> [EXERCISE OBJECTIVE] Without the pictures, copy all of the data exactly.
━━━━━ DATA EXCERPTS
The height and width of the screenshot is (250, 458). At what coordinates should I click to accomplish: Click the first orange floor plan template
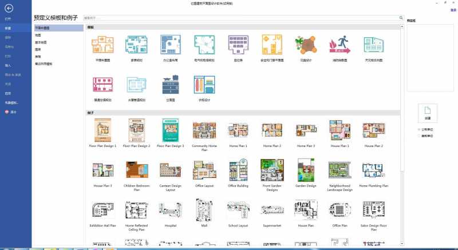click(102, 45)
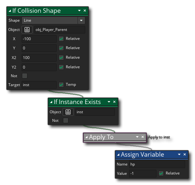
Task: Click the X2 value field showing 100
Action: tap(39, 57)
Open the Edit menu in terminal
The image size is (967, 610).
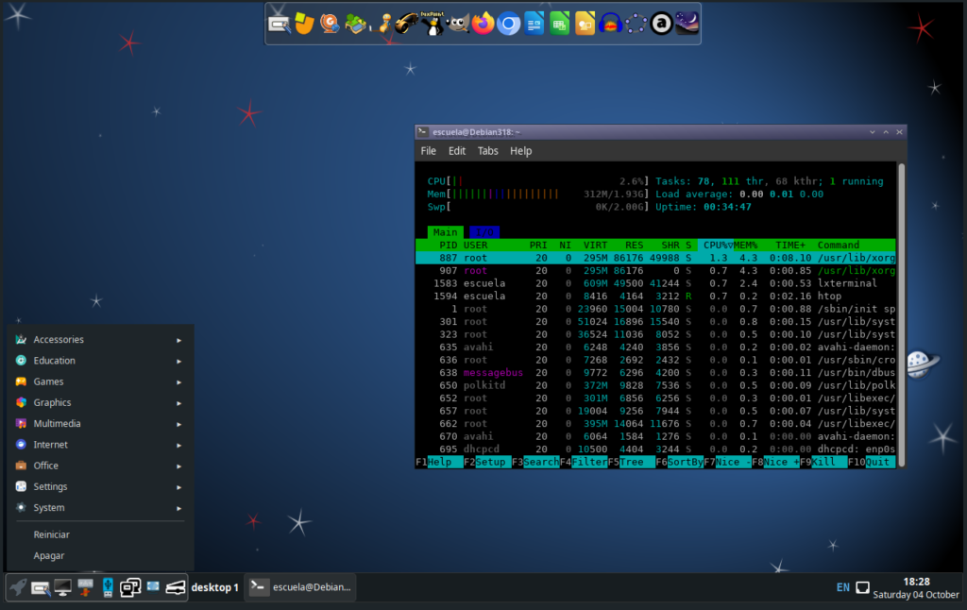point(457,151)
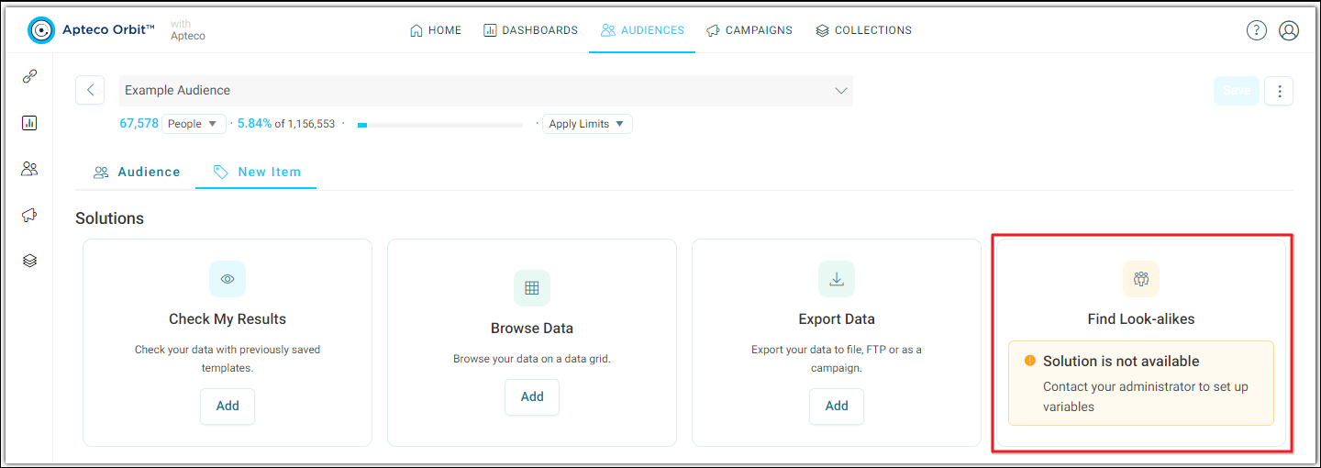Switch to the Audience tab
This screenshot has height=468, width=1321.
137,172
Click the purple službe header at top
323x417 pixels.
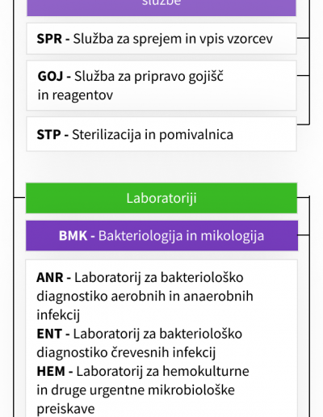pyautogui.click(x=162, y=6)
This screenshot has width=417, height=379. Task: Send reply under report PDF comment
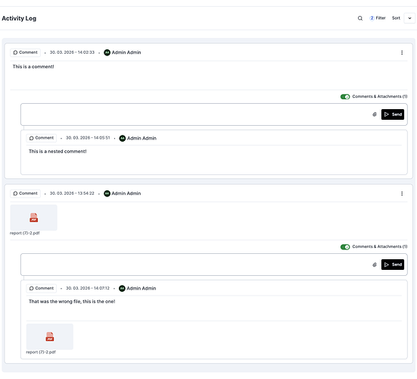point(393,265)
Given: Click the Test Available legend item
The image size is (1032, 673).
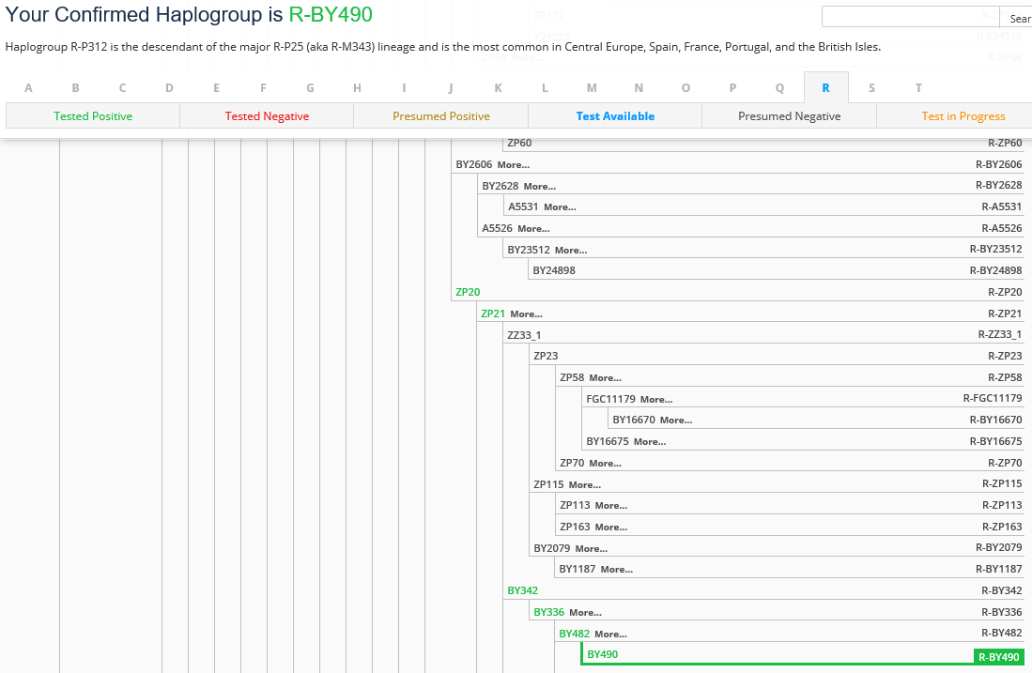Looking at the screenshot, I should [x=615, y=116].
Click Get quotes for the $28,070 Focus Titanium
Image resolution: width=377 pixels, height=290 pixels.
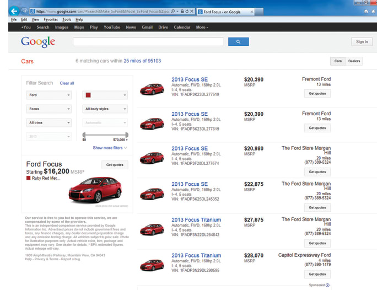coord(317,274)
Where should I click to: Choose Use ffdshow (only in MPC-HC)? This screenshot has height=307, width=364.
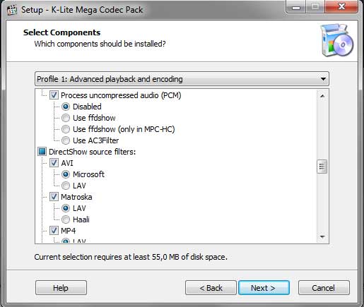pos(66,129)
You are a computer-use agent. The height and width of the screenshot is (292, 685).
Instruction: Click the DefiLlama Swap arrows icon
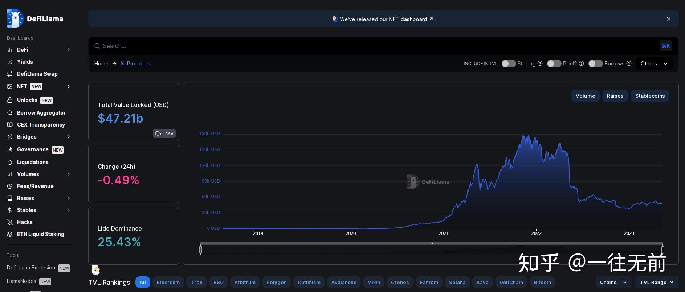click(x=10, y=74)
━━━━━━━━━━
> [EXERCISE OUTPUT]
The height and width of the screenshot is (250, 458). At what coordinates should I click to accomplish: Click the first orange floor plan template
click(102, 45)
Task: Click the X2 value field showing 100
Action: tap(39, 57)
Open the Edit menu in terminal
The image size is (967, 610).
point(457,151)
Switch to the Audience tab
This screenshot has height=468, width=1321.
137,172
Click the purple službe header at top
323x417 pixels.
pyautogui.click(x=162, y=6)
This screenshot has width=417, height=379. Task: Send reply under report PDF comment
point(393,265)
Given: Click the Test Available legend item
The image size is (1032, 673).
Looking at the screenshot, I should [x=615, y=116].
Click Get quotes for the $28,070 Focus Titanium
Image resolution: width=377 pixels, height=290 pixels.
coord(317,274)
Where should I click to: Choose Use ffdshow (only in MPC-HC)? This screenshot has height=307, width=364.
pos(66,129)
You are a computer-use agent. The height and width of the screenshot is (292, 685).
Instruction: Click the DefiLlama Swap arrows icon
click(x=10, y=74)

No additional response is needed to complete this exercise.